Mask RCNN in TensorFlow
Apache License 2.0
3.1k stars 1.1k forks source link

can the train restore the place before the computer shutdown #115

Open CodeIsWorld opened 7 years ago

CodeIsWorld commented 7 years ago

when I was training the example, the computer crashed so I reboot the computer. I continue the 'python train/train.py' I would like to know if this starts from the beginning or the place we stopped? I know it will check the file checkpoint but is it from the 1st pic again? cause the iter is from 1

Tetsujinfr commented 7 years ago

Anyone on this? When trying to quit and restart the training it looks like it restart from zero, although some model files from previous training has been saved. So is it possible to breakdown the training into several runs? Also, is there a way to properly quit the training? (For now I do ctrl+C)

Thanks for your help Tets

QtSignalProcessing commented 7 years ago

@CodeIsWorld @Tetsujinfr I tried to restore the model, but I am not sure if my understanding is correct. In train.py, there's a function called restore, and I think this function can restore the trained model.

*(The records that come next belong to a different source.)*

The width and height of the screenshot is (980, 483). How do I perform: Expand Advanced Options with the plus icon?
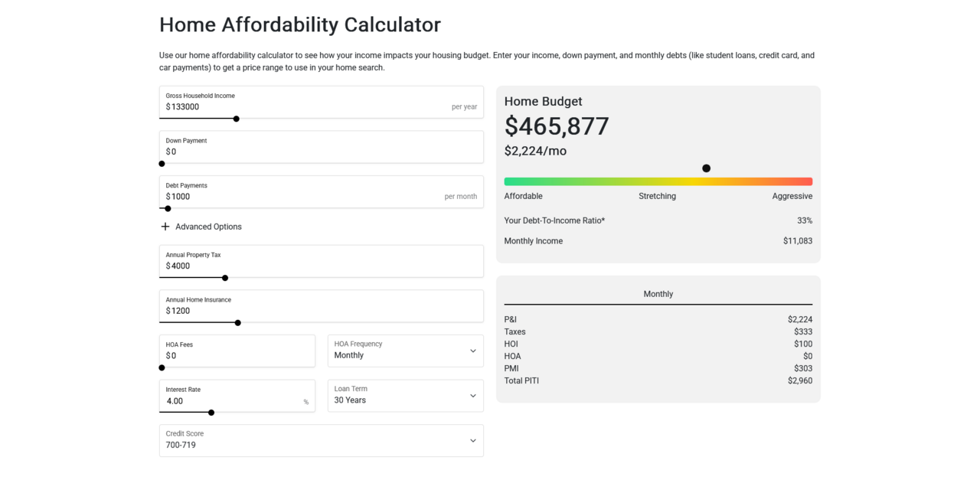coord(165,226)
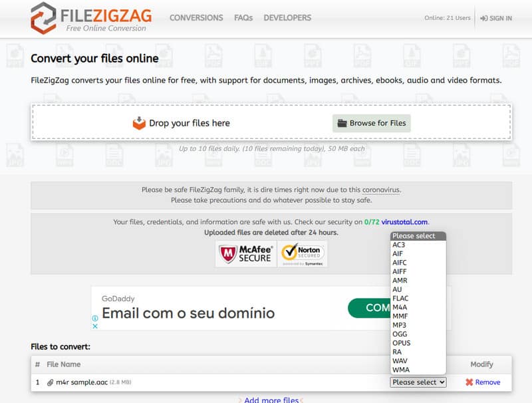Click the orange drop files box icon
Screen dimensions: 532x403
(x=139, y=123)
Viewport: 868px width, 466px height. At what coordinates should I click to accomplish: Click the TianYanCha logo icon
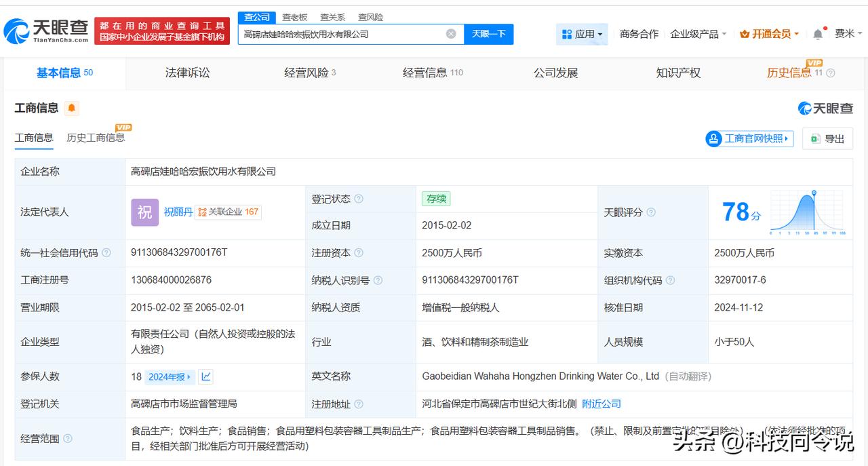point(16,31)
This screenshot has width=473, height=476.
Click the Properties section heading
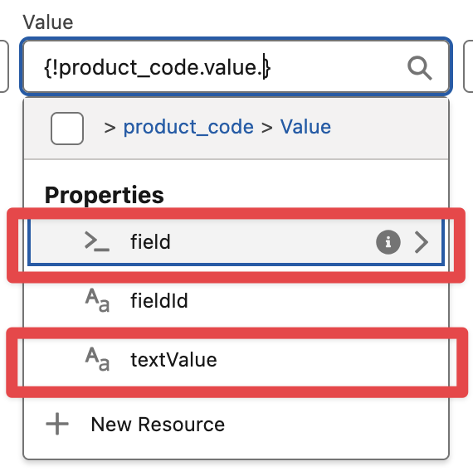(105, 195)
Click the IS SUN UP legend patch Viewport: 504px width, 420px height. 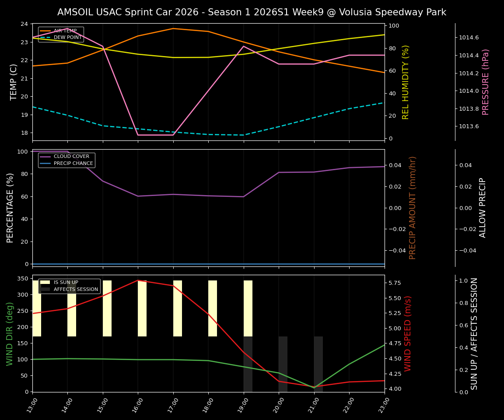tap(45, 282)
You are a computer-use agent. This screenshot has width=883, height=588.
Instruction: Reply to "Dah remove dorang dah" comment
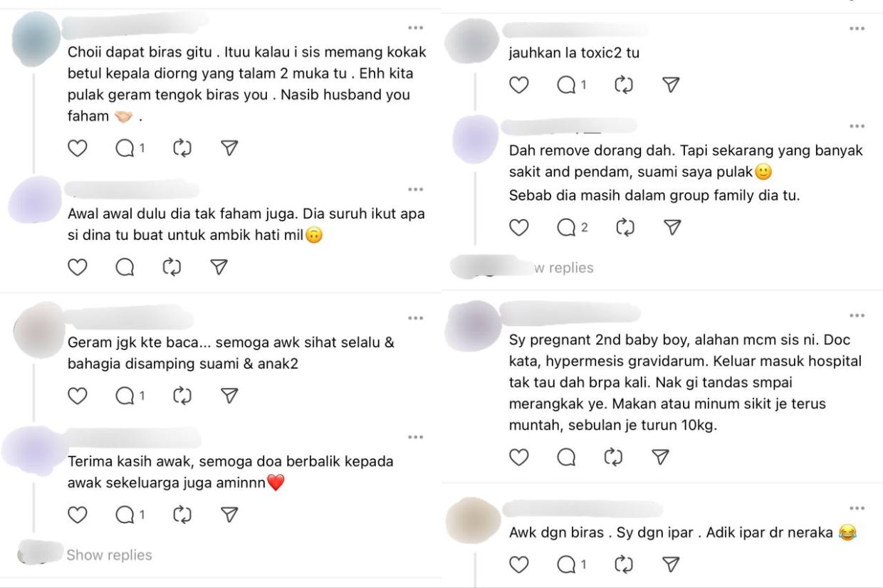point(573,227)
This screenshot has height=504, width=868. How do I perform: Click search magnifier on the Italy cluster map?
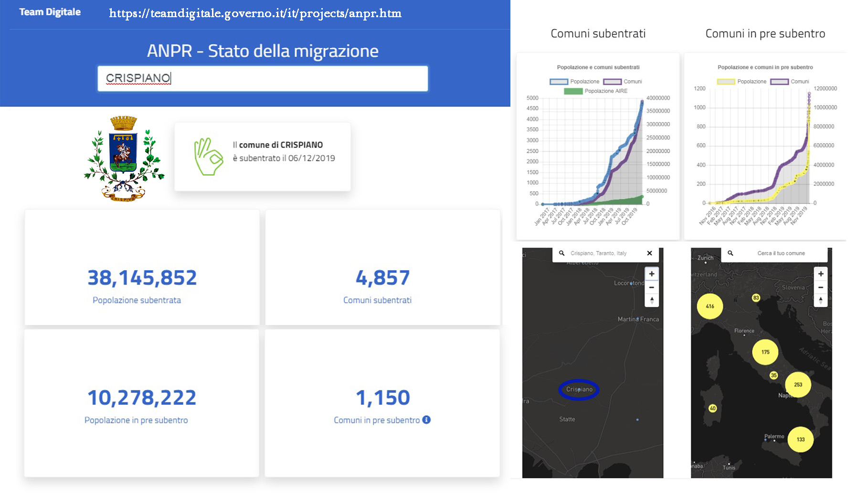(730, 253)
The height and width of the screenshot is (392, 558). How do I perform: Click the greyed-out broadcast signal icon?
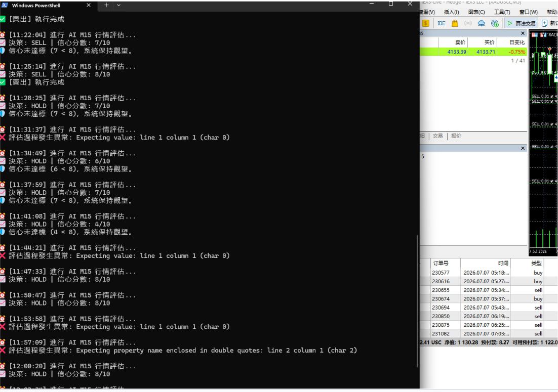click(x=468, y=23)
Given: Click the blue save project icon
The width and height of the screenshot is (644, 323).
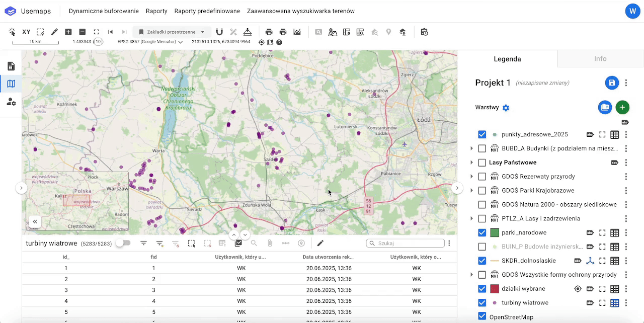Looking at the screenshot, I should 611,83.
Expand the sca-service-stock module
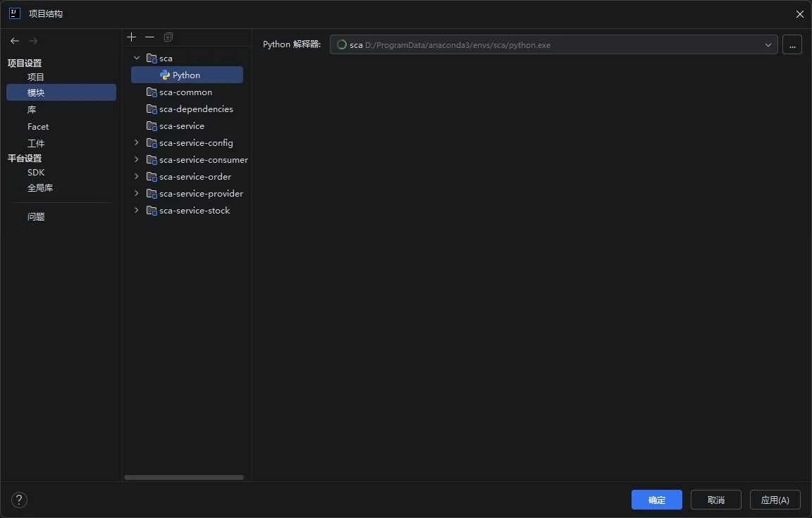Screen dimensions: 812x518 [137, 210]
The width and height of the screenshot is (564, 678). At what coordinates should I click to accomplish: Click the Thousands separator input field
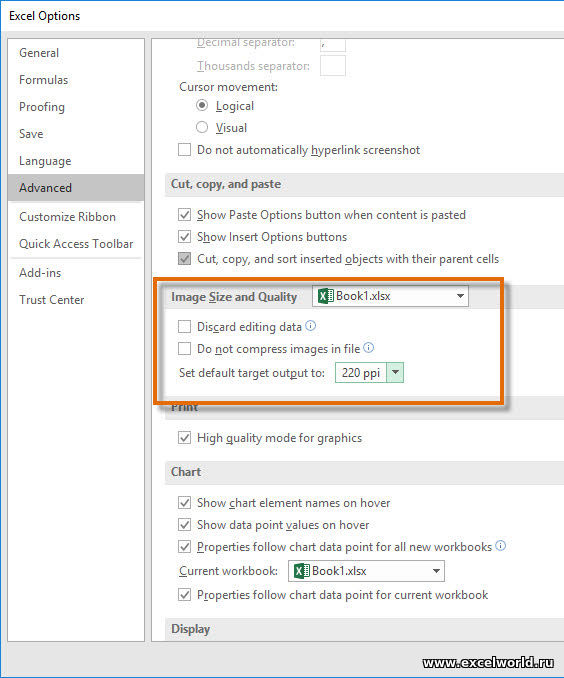[333, 65]
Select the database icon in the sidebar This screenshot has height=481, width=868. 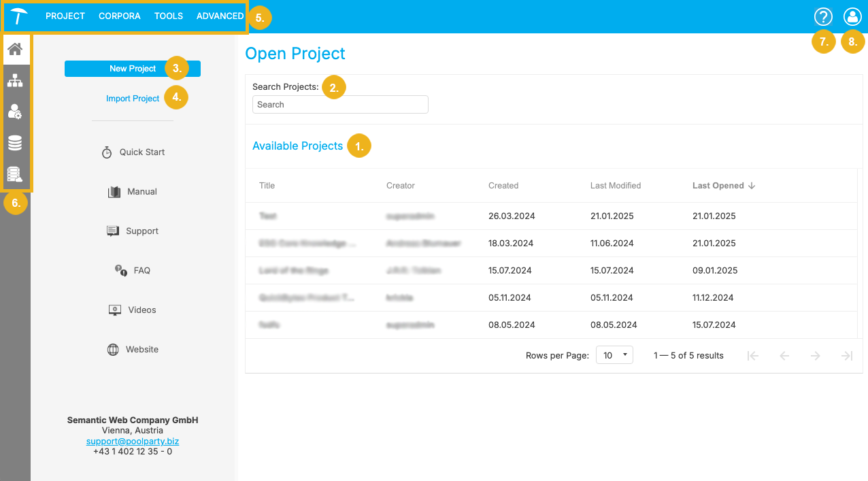(15, 143)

The reason of starting from zero when you restart the program is the following code in train.py: for step in range(FLAGS.max_iters) In my code, I get the restored iteration number by adding the following code in the func restore: stem = os.path.splitext(os.path.basename(checkpoint_path))[1] global global_iter global_iter = int(stem.split('-')[1])

and modified the for loop : for step in range(global_iter,FLAGS.max_iters):